Obama's Katrina? Try Carter's Iran
Republicans have been quick to point to the BP oil spill, already the worst environmental disaster in U.S. history, as Obama’s Katrina. They’d like nothing more than to get revenge for the drubbing President Bush took for his lack of action and empathy with the victims of the hurricane that devastated New Orleans and much of the Gulf region and crippled the rest of his presidency. The White House is worried about that happening and doing everything it can to learn the lessons of Katrina and prevent a rerun.
But to me, watching the devastation in the Gulf of Mexico and Obama’s helpless response brings back more memories of Jimmy Carter and the Iran hostage crisis. As one who had a close-up view of that long-running event (I was a junior reporter covering the State Department when an Iranian mob took 52 U.S. hostages on Nov. 4, 1979, and held most of them for 444 days), I vividly remember the television logos adding up the days (then a relatively new innovation) thereby capturing the public’s concern and growing dissatisfaction.
Although it was a different kind of crisis, the similarities are stark and instructive. At first, it was judged an event that no one in government could have prevented. That gradually changed as questions emerged about why Washington didn’t have a better handle on the risks. No one had a ready solution for fixing the problem, but with each passing day, people wondered why the president and his aides couldn’t come up with an answer. Instead of accepting that the government was powerless, people got angry.

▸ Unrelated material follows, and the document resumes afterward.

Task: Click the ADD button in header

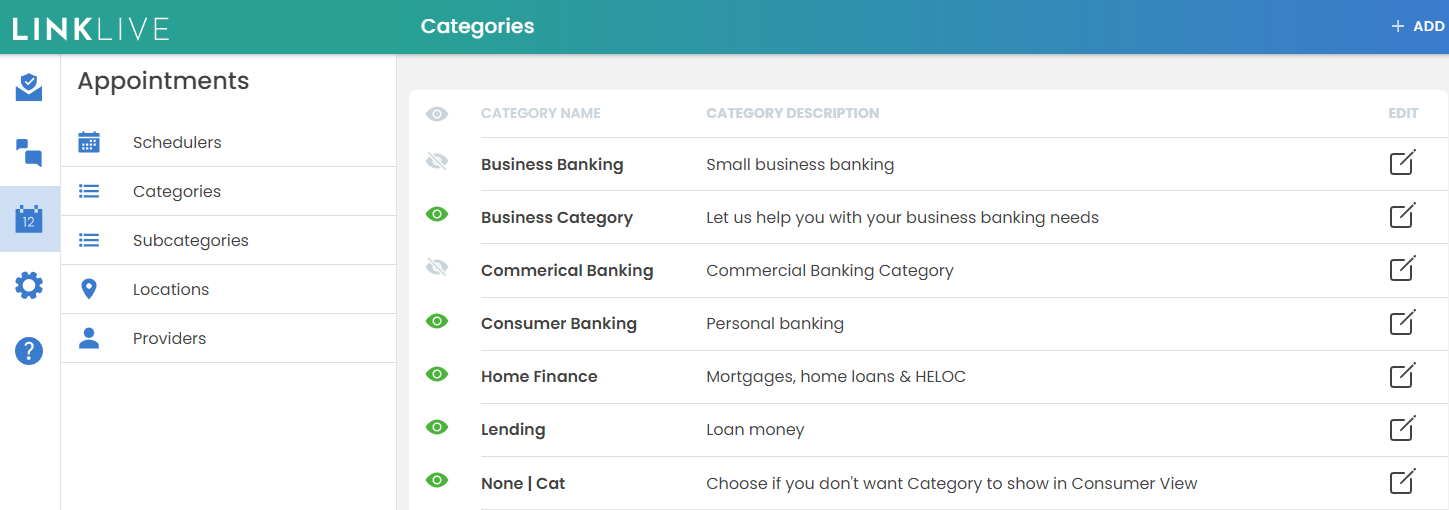Action: [1417, 27]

They hated feeling the U.S. was too weak; they wanted and expected the government to make it go away. Finger-pointing followed, and eventually Carter launched a rescue mission against the odds. It failed, with U.S. helicopters crashing into each other, adding significantly to the notion that the Carter government was simply incompetent.
I see all of that happening again, and I’m reminded of the hopeless feelings of 1979 every time another BP effort fails or another TV logo shows the count of days or the gallons of oil spilled. Even with the benefit of time (almost 31 years), I don’t know that anyone has come up with an answer for what Carter should or could have done differently, other than to prevent it from happening in the first place. That also seems the case with the BP spill.
The hostage crisis ultimately cost Carter a second term, being the biggest of several reasons why the American public welcomed Ronald Reagan to the White House in 1980. It also colored everything Carter did in his last year in office.
So far, surprisingly, the polls are inconclusive on the whether the spill is hurting Obama, or at least that’s the nuanced conclusion of Nate Silver, one of the few analysts who really understands how to use polls. Obama, of course, is getting plenty of criticism, but it’s largely coming from those who didn’t like him before the spill. As always, independents hold the key to Obama’s reelection hopes, and his response and the success or failure of the cleanup could have a decisive effect. In the meantime, key Democratic and Republican strategists might find it useful to take another look at the Carter case.